» Assignment
Among the records below, find the lines containing "width" and state only how many there are.

» Exercise inputs

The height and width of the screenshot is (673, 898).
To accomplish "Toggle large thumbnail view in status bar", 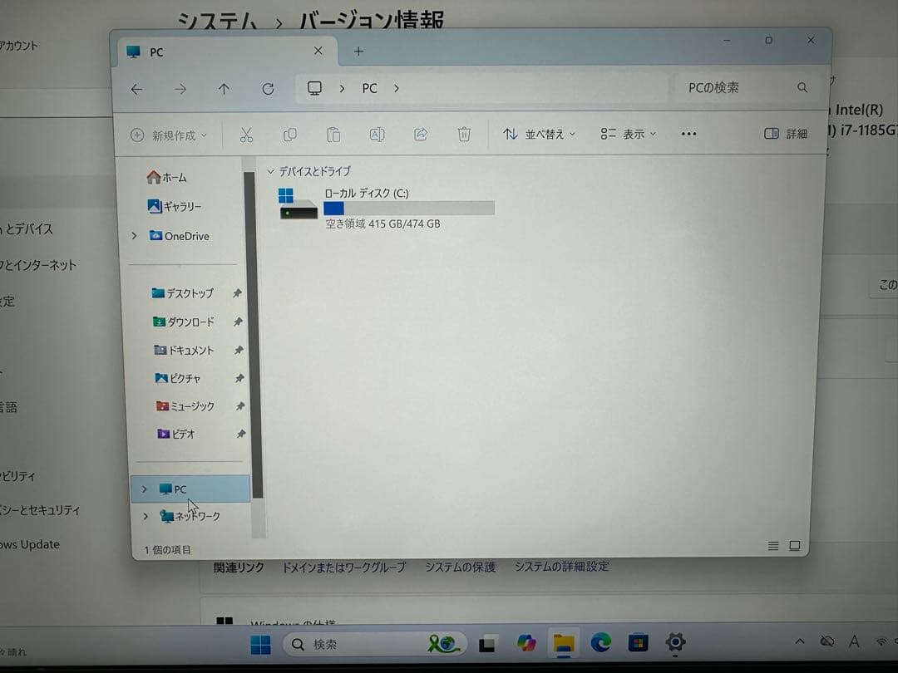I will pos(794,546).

...

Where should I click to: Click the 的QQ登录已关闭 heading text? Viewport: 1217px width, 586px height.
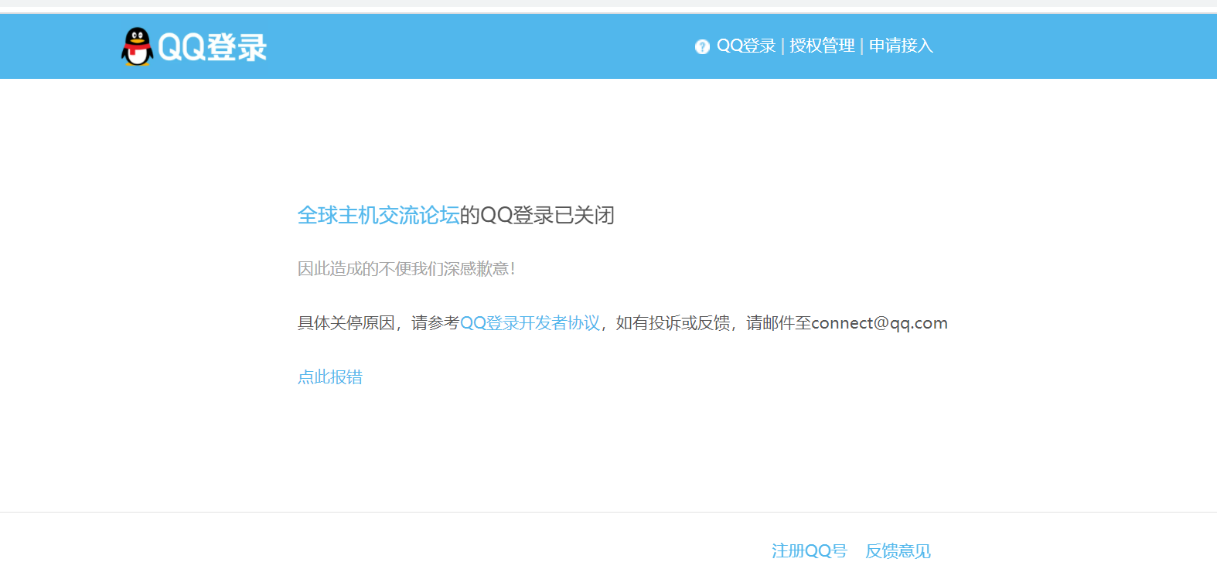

* * *

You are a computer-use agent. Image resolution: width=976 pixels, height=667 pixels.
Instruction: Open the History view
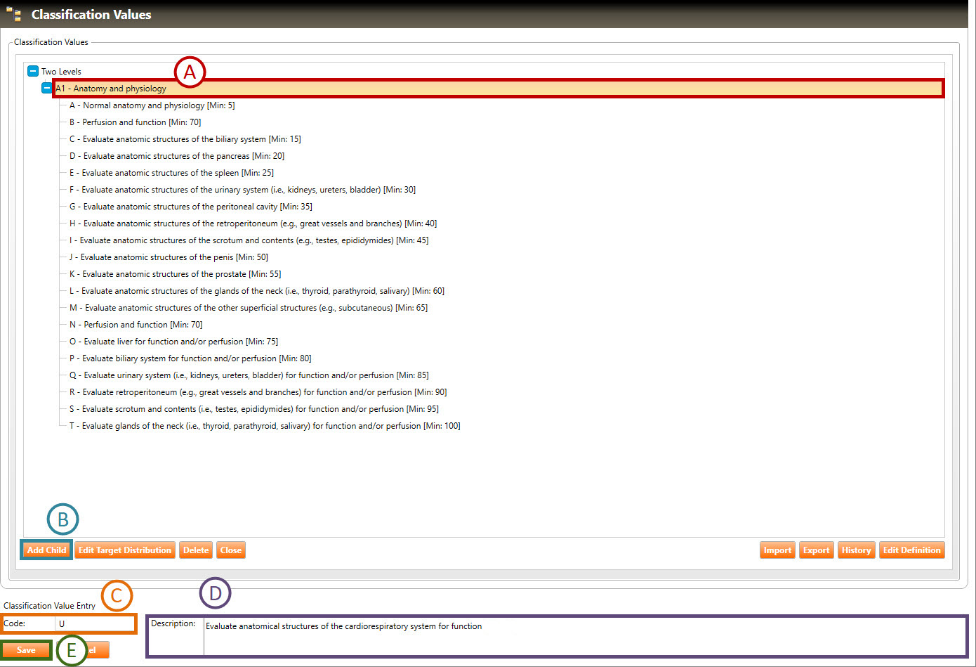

» Problem solution
3